- [What is being asked] For this exercise, restate every line below word for word and drop the images.

"""

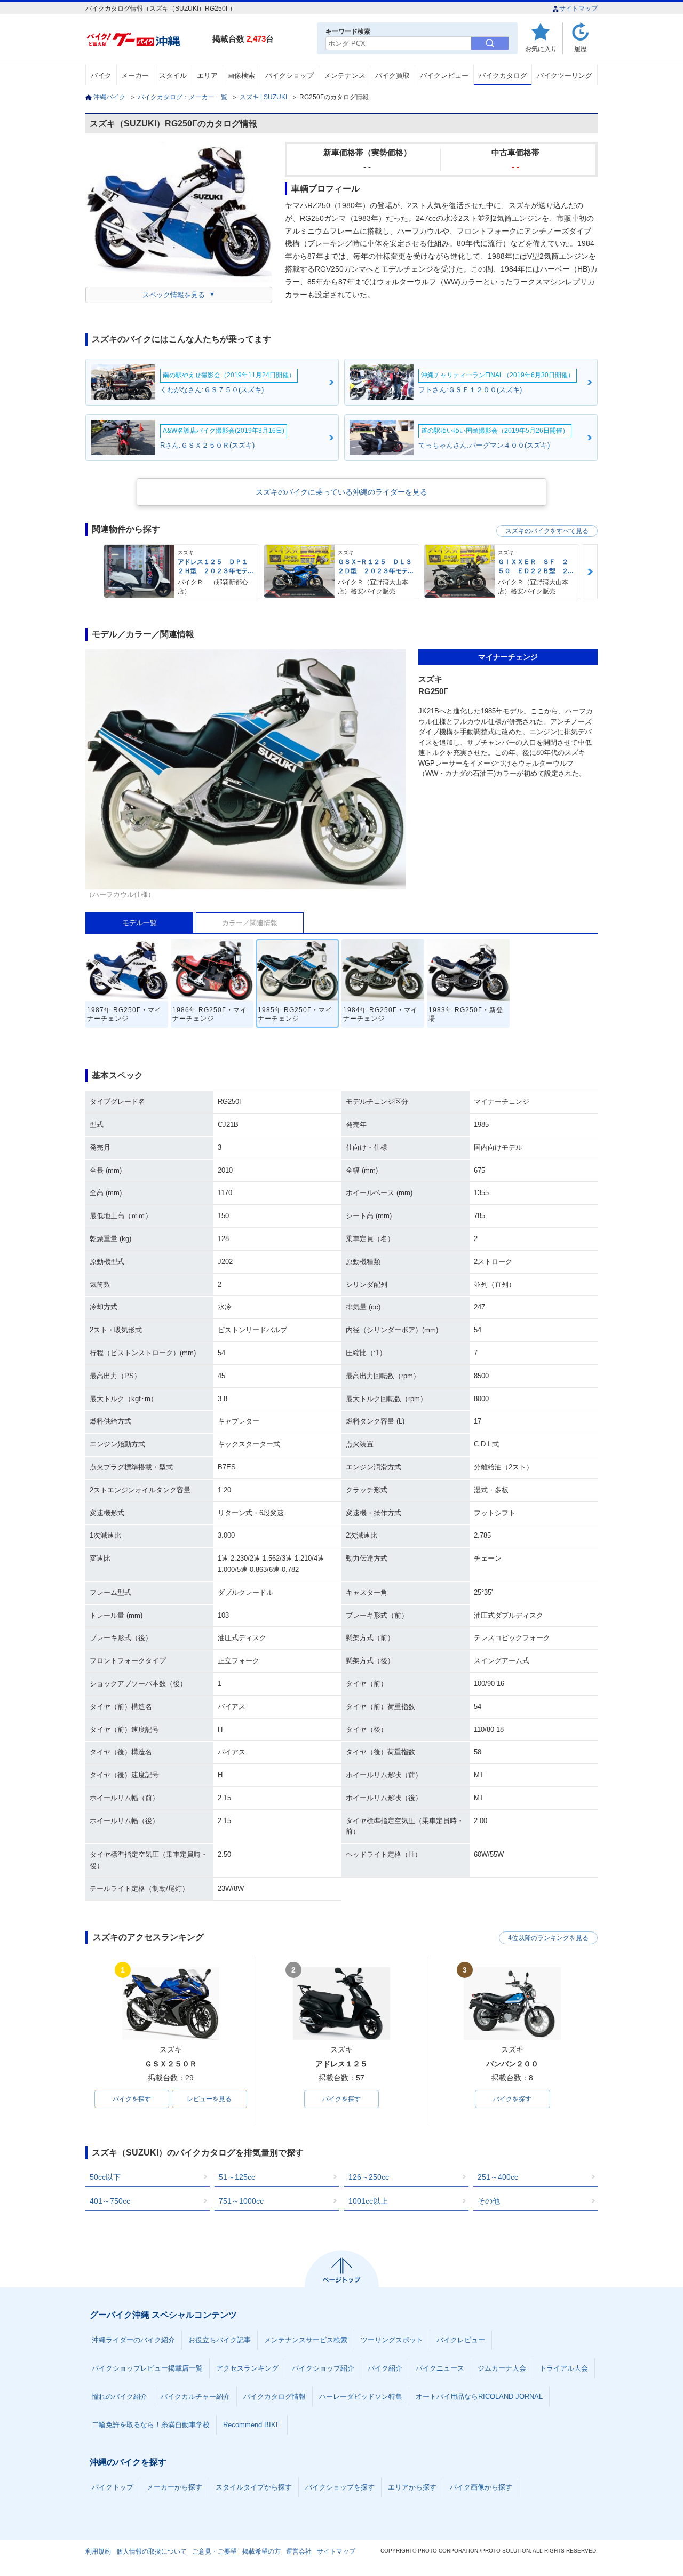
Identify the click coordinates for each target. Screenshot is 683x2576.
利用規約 (98, 2551)
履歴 (580, 48)
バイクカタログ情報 (274, 2396)
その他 (489, 2201)
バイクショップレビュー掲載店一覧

"""

- [Solution for this problem]
Identify the click coordinates for each target. Screenshot is 683x2576.
利用規約 (98, 2551)
履歴 (580, 48)
バイクカタログ情報 (274, 2396)
その他 (489, 2201)
バイクショップレビュー掲載店一覧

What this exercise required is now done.